■ PROMPT
Among the entries, find the lines with the string "computer" and copy them.

Dataset entries
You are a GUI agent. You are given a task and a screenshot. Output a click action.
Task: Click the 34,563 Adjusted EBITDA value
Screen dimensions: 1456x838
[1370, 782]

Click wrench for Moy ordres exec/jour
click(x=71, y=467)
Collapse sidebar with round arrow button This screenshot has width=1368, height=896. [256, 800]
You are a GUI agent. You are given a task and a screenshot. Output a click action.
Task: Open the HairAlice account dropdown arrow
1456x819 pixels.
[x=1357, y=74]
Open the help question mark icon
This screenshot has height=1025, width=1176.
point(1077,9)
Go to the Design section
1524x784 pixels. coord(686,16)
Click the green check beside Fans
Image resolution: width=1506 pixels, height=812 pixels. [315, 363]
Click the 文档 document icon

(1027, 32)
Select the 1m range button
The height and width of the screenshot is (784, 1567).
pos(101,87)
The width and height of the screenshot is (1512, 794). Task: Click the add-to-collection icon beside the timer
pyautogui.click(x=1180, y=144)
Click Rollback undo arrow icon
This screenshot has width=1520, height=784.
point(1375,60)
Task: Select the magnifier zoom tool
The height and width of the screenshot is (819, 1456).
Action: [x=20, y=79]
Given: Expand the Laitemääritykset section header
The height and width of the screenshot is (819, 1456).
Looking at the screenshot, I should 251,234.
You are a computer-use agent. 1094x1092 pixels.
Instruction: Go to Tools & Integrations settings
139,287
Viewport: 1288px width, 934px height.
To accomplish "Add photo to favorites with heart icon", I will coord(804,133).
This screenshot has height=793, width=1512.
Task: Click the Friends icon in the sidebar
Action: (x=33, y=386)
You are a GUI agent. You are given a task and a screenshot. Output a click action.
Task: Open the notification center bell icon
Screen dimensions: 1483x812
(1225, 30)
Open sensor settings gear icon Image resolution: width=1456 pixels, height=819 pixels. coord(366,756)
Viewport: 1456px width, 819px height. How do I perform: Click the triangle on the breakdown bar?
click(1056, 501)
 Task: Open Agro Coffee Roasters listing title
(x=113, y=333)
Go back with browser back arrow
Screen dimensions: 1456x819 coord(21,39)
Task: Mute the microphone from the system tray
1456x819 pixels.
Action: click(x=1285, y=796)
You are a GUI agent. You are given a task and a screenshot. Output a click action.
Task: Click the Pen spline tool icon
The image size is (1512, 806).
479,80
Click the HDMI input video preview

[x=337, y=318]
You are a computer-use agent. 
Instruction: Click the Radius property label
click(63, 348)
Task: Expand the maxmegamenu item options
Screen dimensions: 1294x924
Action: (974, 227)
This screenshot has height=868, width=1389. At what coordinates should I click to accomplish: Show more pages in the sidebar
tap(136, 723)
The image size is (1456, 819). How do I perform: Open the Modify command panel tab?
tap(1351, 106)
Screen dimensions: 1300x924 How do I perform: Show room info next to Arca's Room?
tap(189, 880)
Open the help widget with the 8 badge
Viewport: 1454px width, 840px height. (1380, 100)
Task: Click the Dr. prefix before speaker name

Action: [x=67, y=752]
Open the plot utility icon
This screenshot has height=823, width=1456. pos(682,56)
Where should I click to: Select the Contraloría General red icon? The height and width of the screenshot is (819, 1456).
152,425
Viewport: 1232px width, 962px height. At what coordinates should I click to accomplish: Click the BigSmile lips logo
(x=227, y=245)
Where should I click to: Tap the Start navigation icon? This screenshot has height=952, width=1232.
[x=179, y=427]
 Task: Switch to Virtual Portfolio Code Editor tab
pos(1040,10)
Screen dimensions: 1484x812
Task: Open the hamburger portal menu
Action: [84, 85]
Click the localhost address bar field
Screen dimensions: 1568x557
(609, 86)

■ SOLUTION TO THE PROBLEM
You are a computer-use agent. 1094x1092 pixels.
You are a computer-use agent. 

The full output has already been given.